# Online hosting for portfolio and potentially selling images



## blmahon (May 20, 2014)

I'm really new to photography and am looking for online sources to host my portfolio and perhaps in the future sell my images.  Can anyone give any suggestions on vendors to use?


----------



## Replytoken (May 20, 2014)

The list of options is quite long, but two of the more popular site are SmugMug and Zenfolio.  Have a look at these to get sime idea, and decide what features you do or do not want.  You can also try these hosting services for free, so give them a spin when you have time.

Good luck,

--Ken


----------



## Linwood Ferguson (May 28, 2014)

One of the advantages, today, of Smugmug is that they have a very active developer who has taken over their publishing plugin and turned it around from mildly pathetic, to very full featured.  I used to use a third party version, but now use the Smugmug provided one for 99% of keeping my web site updated.  It's improved my workflow tremendously, as once I publish a photo, it just keeps it and/or the metadata up to date on the site (and it's smart enough not to send the whole image each time metadata changes, only photo). 

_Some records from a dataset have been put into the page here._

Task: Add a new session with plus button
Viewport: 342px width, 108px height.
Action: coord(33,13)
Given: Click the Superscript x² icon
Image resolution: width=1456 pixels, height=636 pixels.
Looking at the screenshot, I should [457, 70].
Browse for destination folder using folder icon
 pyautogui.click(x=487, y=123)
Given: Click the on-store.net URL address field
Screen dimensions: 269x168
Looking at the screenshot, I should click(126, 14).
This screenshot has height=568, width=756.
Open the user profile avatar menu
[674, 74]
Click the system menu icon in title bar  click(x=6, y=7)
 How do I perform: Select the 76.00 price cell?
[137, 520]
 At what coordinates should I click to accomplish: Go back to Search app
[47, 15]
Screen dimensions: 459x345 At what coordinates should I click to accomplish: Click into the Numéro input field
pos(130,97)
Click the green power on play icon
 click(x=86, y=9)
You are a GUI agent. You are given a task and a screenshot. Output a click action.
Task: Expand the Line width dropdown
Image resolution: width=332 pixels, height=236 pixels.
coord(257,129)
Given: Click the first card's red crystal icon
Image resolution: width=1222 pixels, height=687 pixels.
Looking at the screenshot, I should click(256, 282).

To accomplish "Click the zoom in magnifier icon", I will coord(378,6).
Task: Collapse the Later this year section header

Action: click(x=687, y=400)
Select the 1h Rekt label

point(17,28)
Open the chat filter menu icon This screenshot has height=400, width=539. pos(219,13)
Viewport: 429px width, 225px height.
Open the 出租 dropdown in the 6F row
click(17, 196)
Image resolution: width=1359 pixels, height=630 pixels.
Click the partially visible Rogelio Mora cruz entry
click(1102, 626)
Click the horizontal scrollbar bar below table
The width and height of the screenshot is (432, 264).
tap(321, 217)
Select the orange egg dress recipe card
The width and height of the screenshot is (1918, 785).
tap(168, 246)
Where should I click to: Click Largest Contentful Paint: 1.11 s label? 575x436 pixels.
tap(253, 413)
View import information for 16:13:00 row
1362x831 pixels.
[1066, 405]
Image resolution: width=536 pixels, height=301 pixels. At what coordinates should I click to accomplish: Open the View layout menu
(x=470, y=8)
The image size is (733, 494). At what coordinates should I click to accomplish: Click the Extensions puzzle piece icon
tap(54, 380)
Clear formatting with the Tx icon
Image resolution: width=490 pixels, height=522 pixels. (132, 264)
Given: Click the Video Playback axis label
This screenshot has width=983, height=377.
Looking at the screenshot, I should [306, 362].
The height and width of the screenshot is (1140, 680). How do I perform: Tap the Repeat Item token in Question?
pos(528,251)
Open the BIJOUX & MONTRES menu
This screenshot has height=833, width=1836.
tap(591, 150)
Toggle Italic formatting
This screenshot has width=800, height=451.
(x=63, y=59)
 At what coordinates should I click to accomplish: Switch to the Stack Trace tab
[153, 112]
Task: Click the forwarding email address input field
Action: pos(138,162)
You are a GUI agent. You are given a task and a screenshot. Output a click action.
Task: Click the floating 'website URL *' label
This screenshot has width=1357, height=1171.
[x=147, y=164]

All that said, if you are doing it to sell as opposed to just display, you need shop bottom up -- you need to make a list of what you need it to do, then ask/trial.   Otherwise you will quickly get lost in the features and customizations and find 60 days later the killer feature you needed and just assumed was there, isn't.

As a couple of examples I hear discussed a lot: 

- Self fulfillment - does the site permit it, do you need it?
- Are you happy with their lab choices (absent the above)?  Need others (sorry, you can't). 
- Digital downloads - do they have the features you want?  Pricing? 
- Coupons and special pricing - does it provide the abilities you need
- Sales tax handling for your state(s)
- International currency and shipments
- 3rd party shopping cards, and/or all cart payment options you need

Build a list first while NOT looking at web sites, stick it in a spreadsheet, and then compare as you look at sites.


----------